■ **Written task**
Convert all the entries below into a Markdown table with the columns Row and Line, giving each non-blank line its own numbered row and omitting blank lines.

■ **Data supplied**
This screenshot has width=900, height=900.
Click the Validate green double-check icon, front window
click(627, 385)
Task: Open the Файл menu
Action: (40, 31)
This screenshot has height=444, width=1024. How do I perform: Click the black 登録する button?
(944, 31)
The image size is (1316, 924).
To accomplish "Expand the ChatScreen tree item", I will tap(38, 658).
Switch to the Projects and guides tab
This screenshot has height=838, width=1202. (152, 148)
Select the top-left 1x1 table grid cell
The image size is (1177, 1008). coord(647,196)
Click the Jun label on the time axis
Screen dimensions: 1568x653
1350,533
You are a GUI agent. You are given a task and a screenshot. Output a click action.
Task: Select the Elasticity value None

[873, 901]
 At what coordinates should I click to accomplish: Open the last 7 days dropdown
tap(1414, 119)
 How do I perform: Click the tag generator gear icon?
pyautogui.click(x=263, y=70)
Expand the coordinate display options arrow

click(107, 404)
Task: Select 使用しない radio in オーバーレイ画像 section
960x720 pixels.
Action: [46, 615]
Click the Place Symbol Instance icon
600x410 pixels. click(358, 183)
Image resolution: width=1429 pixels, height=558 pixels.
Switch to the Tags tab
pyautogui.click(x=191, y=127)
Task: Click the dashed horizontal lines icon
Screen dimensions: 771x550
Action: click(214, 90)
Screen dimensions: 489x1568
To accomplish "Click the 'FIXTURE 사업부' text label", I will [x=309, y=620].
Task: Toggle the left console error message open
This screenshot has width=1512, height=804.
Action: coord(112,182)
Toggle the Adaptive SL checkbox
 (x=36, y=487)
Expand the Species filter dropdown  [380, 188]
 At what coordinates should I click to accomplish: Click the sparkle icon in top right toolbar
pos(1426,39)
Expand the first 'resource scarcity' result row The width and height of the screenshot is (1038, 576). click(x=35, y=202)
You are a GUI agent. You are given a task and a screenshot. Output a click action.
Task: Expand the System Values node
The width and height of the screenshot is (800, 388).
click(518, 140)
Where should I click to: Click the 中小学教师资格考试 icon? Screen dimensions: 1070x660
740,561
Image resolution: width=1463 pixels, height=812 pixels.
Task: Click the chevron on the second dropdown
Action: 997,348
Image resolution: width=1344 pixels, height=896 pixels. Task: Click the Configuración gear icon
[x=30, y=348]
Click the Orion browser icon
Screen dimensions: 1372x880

■ **Correct response**
| Row | Line |
|---|---|
| 1 | This screenshot has width=900, height=900. |
| 2 | Click the Validate green double-check icon, front window |
| 3 | click(627, 385) |
| 4 | Task: Open the Файл menu |
| 5 | Action: (40, 31) |
| 6 | This screenshot has height=444, width=1024. How do I perform: Click the black 登録する button? |
| 7 | (944, 31) |
| 8 | The image size is (1316, 924). |
| 9 | To accomplish "Expand the ChatScreen tree item", I will tap(38, 658). |
| 10 | Switch to the Projects and guides tab |
| 11 | This screenshot has height=838, width=1202. (152, 148) |
| 12 | Select the top-left 1x1 table grid cell |
| 13 | The image size is (1177, 1008). coord(647,196) |
| 14 | Click the Jun label on the time axis |
| 15 | Screen dimensions: 1568x653 |
| 16 | 1350,533 |
| 17 | You are a GUI agent. You are given a task and a screenshot. Output a click action. |
| 18 | Task: Select the Elasticity value None |
| 19 | [873, 901] |
| 20 |  At what coordinates should I click to accomplish: Open the last 7 days dropdown |
| 21 | tap(1414, 119) |
| 22 |  How do I perform: Click the tag generator gear icon? |
| 23 | pyautogui.click(x=263, y=70) |
| 24 | Expand the coordinate display options arrow |
| 25 | click(107, 404) |
| 26 | Task: Select 使用しない radio in オーバーレイ画像 section |
| 27 | 960x720 pixels. |
| 28 | Action: [46, 615] |
| 29 | Click the Place Symbol Instance icon |
| 30 | 600x410 pixels. click(358, 183) |
| 31 | Image resolution: width=1429 pixels, height=558 pixels. |
| 32 | Switch to the Tags tab |
| 33 | pyautogui.click(x=191, y=127) |
| 34 | Task: Click the dashed horizontal lines icon |
| 35 | Screen dimensions: 771x550 |
| 36 | Action: click(214, 90) |
| 37 | Screen dimensions: 489x1568 |
| 38 | To accomplish "Click the 'FIXTURE 사업부' text label", I will [x=309, y=620]. |
| 39 | Task: Toggle the left console error message open |
| 40 | This screenshot has width=1512, height=804. |
| 41 | Action: coord(112,182) |
| 42 | Toggle the Adaptive SL checkbox |
| 43 |  (x=36, y=487) |
| 44 | Expand the Species filter dropdown  [380, 188] |
| 45 |  At what coordinates should I click to accomplish: Click the sparkle icon in top right toolbar |
| 46 | pos(1426,39) |
| 47 | Expand the first 'resource scarcity' result row The width and height of the screenshot is (1038, 576). click(x=35, y=202) |
| 48 | You are a GUI agent. You are given a task and a screenshot. Output a click action. |
| 49 | Task: Expand the System Values node |
| 50 | The width and height of the screenshot is (800, 388). |
| 51 | click(518, 140) |
| 52 | Where should I click to: Click the 中小学教师资格考试 icon? Screen dimensions: 1070x660 |
| 53 | 740,561 |
| 54 | Image resolution: width=1463 pixels, height=812 pixels. |
| 55 | Task: Click the chevron on the second dropdown |
| 56 | Action: 997,348 |
| 57 | Image resolution: width=1344 pixels, height=896 pixels. Task: Click the Configuración gear icon |
| 58 | [x=30, y=348] |
| 59 | Click the Orion browser icon |
| 60 | Screen dimensions: 1372x880 |